Time: 2024-04-10Views: 10

Baozhi Lin1, Zhifei Liu1, Timothy I. Eglinton2, MartinG. Wiesner3,4, Thomas M. Blattmann2, and Negar Haghipou2,5


1State Key Laboratory of Marine Geology,Tongji University, Shanghai, China, 

2Geological Institute, ETHZürich, Zürich, Switzerland,

3Institute of Geology, University of Hamburg, Hamburg, Germany,

4Key Laboratory of Marine Ecosystem Dynamics, Second Institute of Oceanography, Ministry of Natural Resources, Hangzhou, China,

5Laboratory of Ion Beam Physics, ETH Zürich, Zürich, Switzerland



The burial of organic carbon (OC) in marine sediments regulates CO2 content in the atmosphere. However, the OC sources and their effect on the OC preservation in sediments of the continental marginal sea remain elusive. Here, we survey the abundance, stable carbon and radiocarbon isotopes of OC, as well as mineral surface area and grain size in surface sediments from the shelf to the abyssal plain of the South China Sea.

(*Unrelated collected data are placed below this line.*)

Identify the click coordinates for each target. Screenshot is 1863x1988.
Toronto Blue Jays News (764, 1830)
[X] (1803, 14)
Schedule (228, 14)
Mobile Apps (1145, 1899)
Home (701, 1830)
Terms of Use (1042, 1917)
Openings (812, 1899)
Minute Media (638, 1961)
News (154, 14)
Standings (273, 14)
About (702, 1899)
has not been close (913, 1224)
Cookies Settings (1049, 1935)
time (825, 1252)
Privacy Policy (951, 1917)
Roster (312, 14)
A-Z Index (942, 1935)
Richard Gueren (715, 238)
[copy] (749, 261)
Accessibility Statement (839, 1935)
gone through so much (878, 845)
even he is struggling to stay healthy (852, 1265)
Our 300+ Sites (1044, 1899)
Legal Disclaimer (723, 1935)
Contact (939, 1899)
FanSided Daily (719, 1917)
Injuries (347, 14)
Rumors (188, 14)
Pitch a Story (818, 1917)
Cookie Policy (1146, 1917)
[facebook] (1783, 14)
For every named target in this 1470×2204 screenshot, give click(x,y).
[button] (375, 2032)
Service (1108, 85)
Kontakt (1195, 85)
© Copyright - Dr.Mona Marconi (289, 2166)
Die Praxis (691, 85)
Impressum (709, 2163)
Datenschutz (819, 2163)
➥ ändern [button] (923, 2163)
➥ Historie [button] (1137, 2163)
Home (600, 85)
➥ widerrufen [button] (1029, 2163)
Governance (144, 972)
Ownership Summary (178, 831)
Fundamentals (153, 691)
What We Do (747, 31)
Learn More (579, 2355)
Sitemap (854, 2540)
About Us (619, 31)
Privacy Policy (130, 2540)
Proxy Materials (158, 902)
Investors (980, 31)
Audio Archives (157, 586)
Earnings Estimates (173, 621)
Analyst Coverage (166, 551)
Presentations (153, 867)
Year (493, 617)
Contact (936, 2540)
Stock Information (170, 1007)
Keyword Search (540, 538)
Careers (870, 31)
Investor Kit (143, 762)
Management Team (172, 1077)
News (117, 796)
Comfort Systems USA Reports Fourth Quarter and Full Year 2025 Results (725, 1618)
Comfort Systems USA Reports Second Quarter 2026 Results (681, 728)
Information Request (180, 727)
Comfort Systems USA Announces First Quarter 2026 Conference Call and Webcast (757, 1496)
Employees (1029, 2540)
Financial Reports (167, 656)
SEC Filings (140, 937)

We found that the marine OC comprises the 63 ± 9% and 78 ± 14% of sedimentary OC off South China and Luzon, respectively. The petrogenic OC contributing to sedimentary OC in these sites is generally higher than that of soil OC (22 ± 10% vs. 12 ± 6%). The sedimentary OC off Taiwan is predominantly derived from petrogenic OC, accounting for 57 ± 10%, with remaining consisting of marine OC (36 ± 10%) and soil OC (6 ± 1%). High soil OC contents are found in fine sediments on the inner shelf off South China, and high petrogenic OC contents occur in fine sediments off Taiwan. Marine OC contents are high in fine sediments on the middle shelf and upper slope off South China, but low in coarse sediments on the outer shelf and upper slope, and fine sediments on the lower slope and abyssal plain. The OC sources, mineral surface area, and oxygen exposure time of OC together control the preservation of OC in sediments with their relative importance differing on varying depositional settings of this sea.